We're now going to look at how the same goal can be achieved if your ASP.NET application is authenticating another way. We achieve this through use of the ASP.NET Data Protection system. Andrew Lock has written an excellent walkthrough on the topic and I encourage you to read it.
We're interested in the ASP.NET data-protection system because it encrypts and decrypts sensitive data including the authentication cookie. It's wonderful that the data protection does this, but at the same time it presents a problem. We would like to route traffic to multiple instances of our application… So traffic could go to instance 1, instance 2 of our app etc.
How can we ensure the different instances of our app can read the authentication cookies regardless of the instance that produced them? How can we ensure that instance 1 can read cookies produced by instance 2 and vice versa? And for that matter, we'd like all instances to be able to read cookies whether they were produced by an instance in a production or staging slot.
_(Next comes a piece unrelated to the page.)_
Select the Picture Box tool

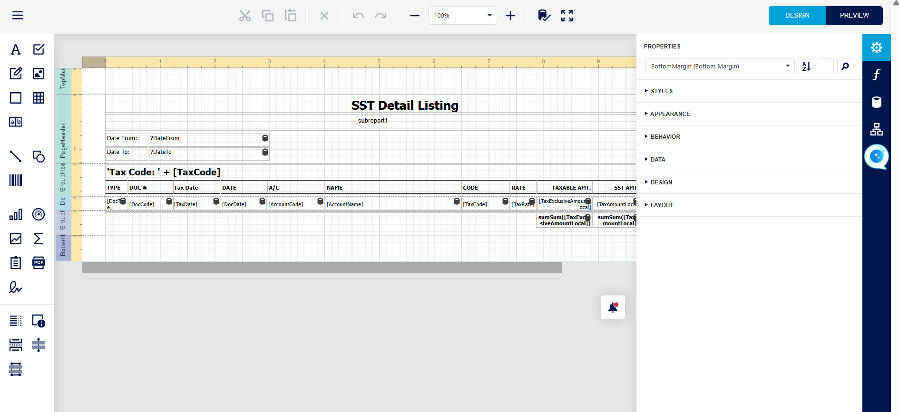tap(39, 74)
We're aiming to avoid the use of "sticky sessions" and ARRAffinity cookies. These ensure that traffic is continually routed to the same instance. Routing to the same instance explicitly prevents us from stopping routing traffic to an old instance and starting routing to a new one.
With the data protection activated and multiple instances of your app service you immediately face the issue that different instances of the app will be unable to read cookies they did not create. This is the default behaviour of data protection. To quote the docs:
Data Protection relies upon a set of cryptographic keys stored in a key ring. When the Data Protection system is initialized, it applies default settings that store the key ring locally. Under the default configuration, a unique key ring is stored on each node of the web farm. Consequently, each web farm node can't decrypt data that's encrypted by an app on any other node.
The problem here is the data protection keys (the key ring) is being stored locally on each instance. What are the implications of this? Well, For example, instance 2 doesn't have access to the keys instance 1 is using and so can't decrypt instance 1 cookies.
Sharing is caring
What we need to do is move away from storing keys locally, and to storing it in a shared place instead. We're going to store data protection keys in Azure Blob Storage and protect the keys with Azure Key Vault:
All instances of the application can access the key ring and consequently sharing cookies is enabled. As the documentation attests, enabling this is fairly simple. It amounts to adding the following packages to your ASP.NET app:
And adding the following to the ConfigureServices in your ASP.NET app:
services.AddDataProtection().SetApplicationName("OurWebApp")
// azure credentials require storage blob contributor role permissions
// eg https://my-storage-account.blob.core.windows.net/keys/key
.PersistKeysToAzureBlobStorage(new Uri($"https://{Configuration["StorageAccountName"]}.blob.core.windows.net/keys/key"), new DefaultAzureCredential())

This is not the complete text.